We can have democracy in this country, or we can have great wealth concentrated in the hands of a few, but we can’t have both. – Justice Brandeis

What hell to run an institution these days! You must pledge allegiance first to your funders, then to do right.

Wealth has never been humble; but these days it brags and bullies like never in memory, insisting on subservience or else. Corporate, academic and philanthropic chieftains are hired to run errands, not their outfits. Wealth equals wisdom, does it not? If you’re so smart, why aren’t you rich?

Elon Musk, while the most conspicuous in both fortune and hubris, is one of a burgeoning breed. These plutocrats give to get – power, influence, fame. Recipients of their bounty must kiss their cloaks. One objectionable move and off with their heads. Only toadies need apply.

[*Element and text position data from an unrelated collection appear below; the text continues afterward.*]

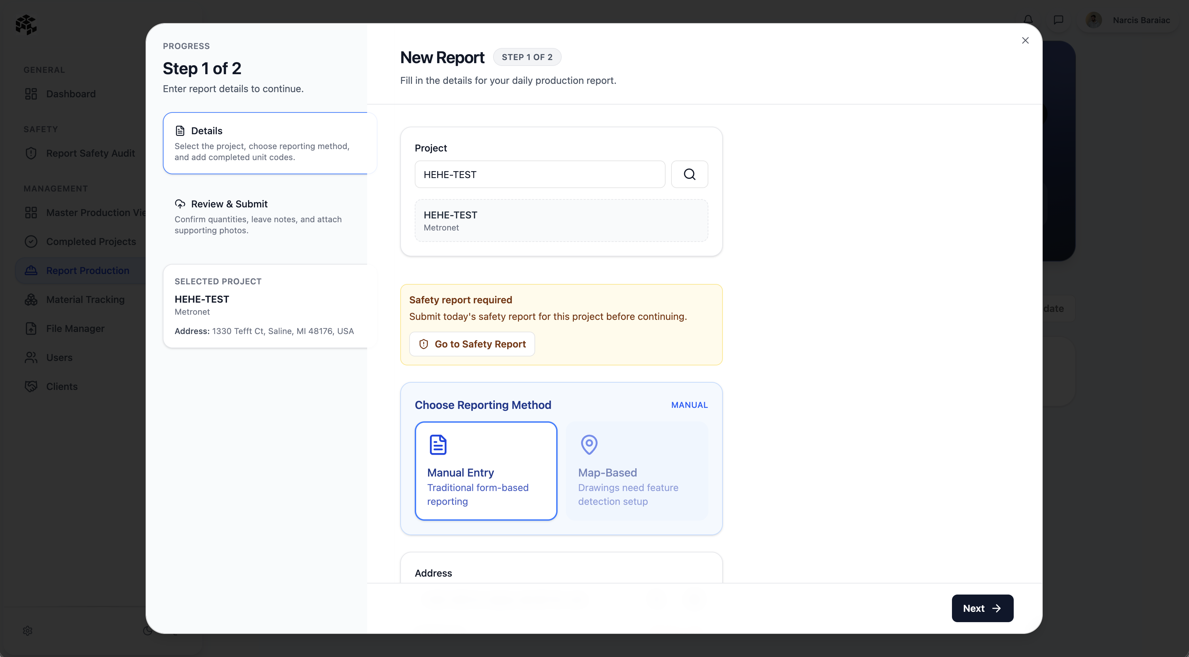Click the settings gear icon

point(28,631)
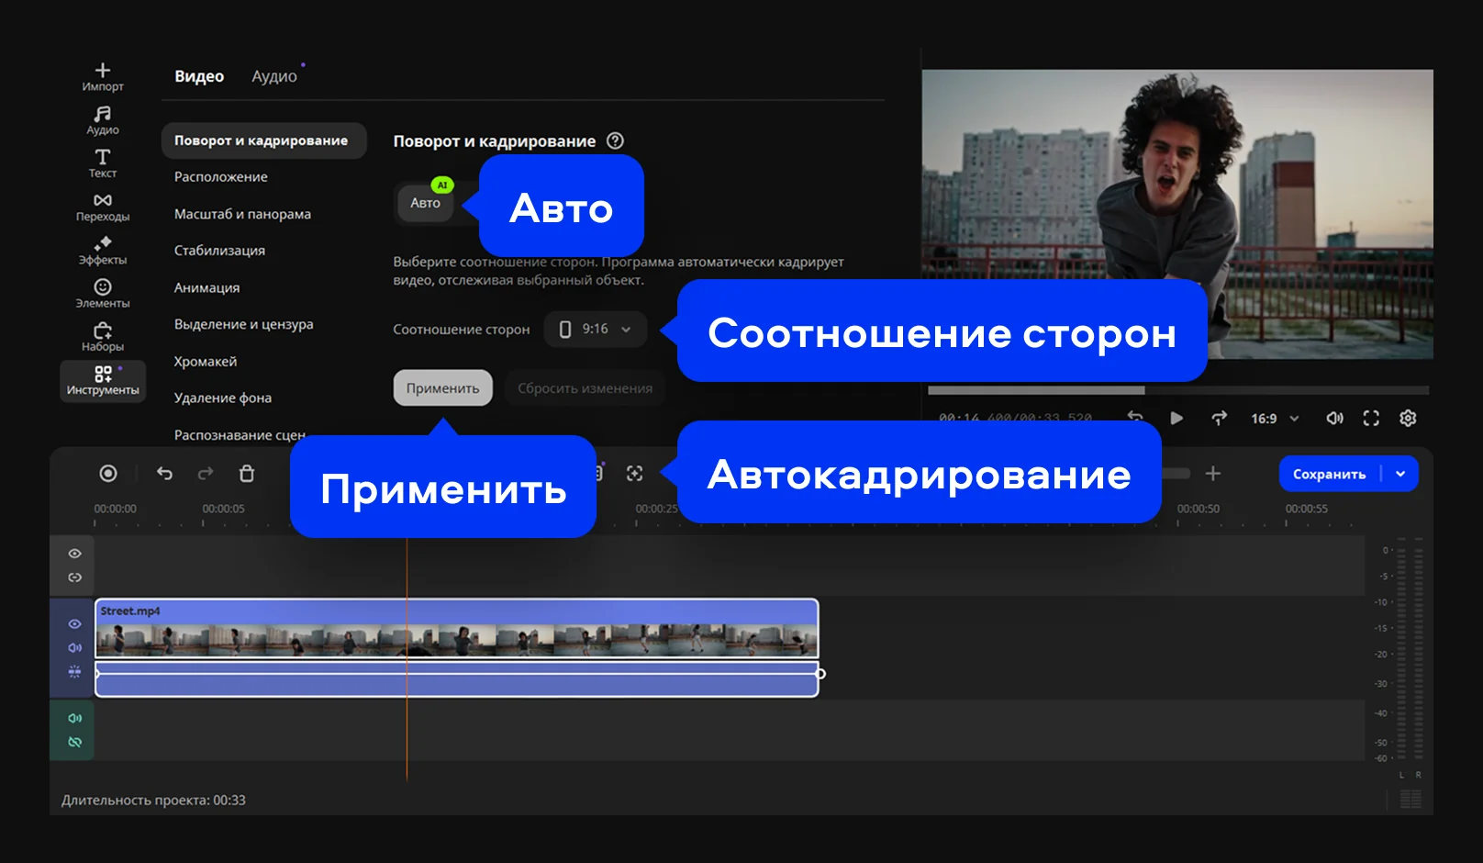
Task: Click the preview playback progress bar
Action: [x=1177, y=390]
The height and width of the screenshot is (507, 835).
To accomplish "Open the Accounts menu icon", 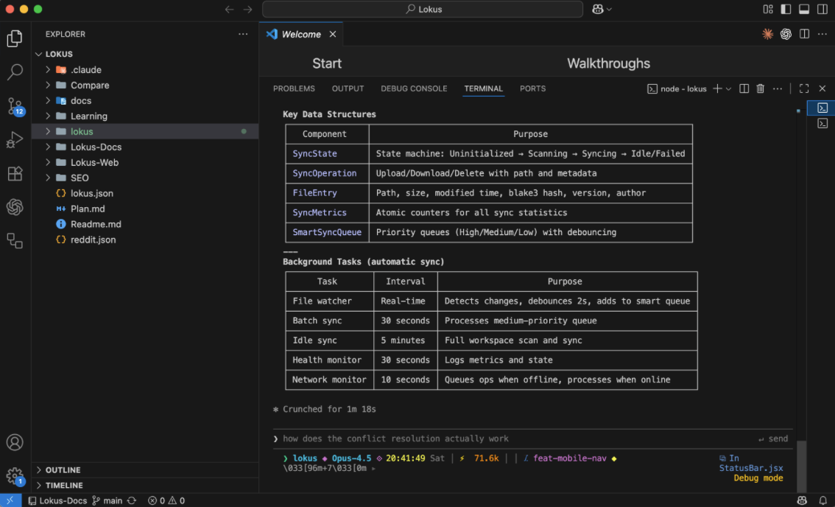I will [x=15, y=442].
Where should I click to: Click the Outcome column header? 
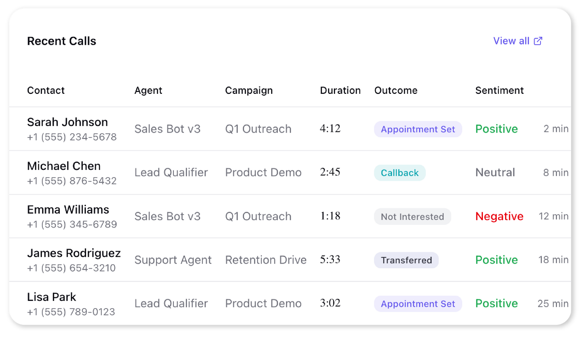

Musk spent two hundred and eighty-eight million bucks to reelect the Nameless One. I spell out the number to give it time to sink in. Do you think he wasn’t buying something? He was buying the key to trillions. He was buying America – for cheap. Many plutocrats these days run for office. Musk, no dummy when it comes to money, found buying a candidate a better bet. The Nameless One, whose vanity knows no bounds, imagines he can control his prodigious benefactor. Among my few delights these dismal days is the prospect of these fatsos vying for the pinnacle of power.

Wealth was less obnoxious when I was younger. Carnegie, Morgan, Rockefeller, Gates, Soros, Bloomberg directed their benevolence to honorable ends. A sense of propriety governed philanthropy: thou shalt not flaunt.

These days, humility is out and ostentation in. Greed is good. As Americans grew disaffected from politics, the wealthy connived to purchase influence. They bought judges, who bent the law in their favor. They bought scholars, who produced tomes defending their interests. They bought media, to mangle the minds of the unsuspecting. After the Citizens United Supreme Court decision in 2010, the wealthy were permitted to spend what they liked on elections. Surprise, surprise, they revised the laws so the rich would get richer and the poorer stay poorer – while persuading the poorer, who vastly outnumbered the rich, they were better off screwed. If the Nameless One has his way, he’ll cancel elections altogether. Why vote when you have a Perfect Leader?

Justice Brandeis got it right: the greater the concentration of wealth, the less freedom for all. Dissent gets outlawed. Independence is denounced as disloyalty. Dissidents start getting slaughtered – or sent to Siberia (or Guantanamo). That’s the horror movie we’re watching now. Those who claim otherwise are clueless, complicit, or cowards. If you’re running an institution, you’re either buckling to the new reality or inviting annihilation. None is safe; even I, with our cozy little congregation, feel the chill. Of wealth, there’s never enough. “Wealth is like sea water,” said Schopenhauer; “the more we drink, the thirstier we become.”

It’s appalling watching powerful organizations kowtowing to the new overlords, but can you blame them? It’s easy for me to be outspoken – the most I risk is me. But if you’re the boss of a collaborative enterprise, you may risk its survival and the well-being of those who depend on it. No doubt you console yourself with bromides – “can’t buck City Hall,” “cost of doing business,” “live to fight another day” – while you squirm with shame.

Who will win the war between the rich and the rest of us? My crystal ball is out for repair. I’m betting on the many over money, but that may be wishful thinking.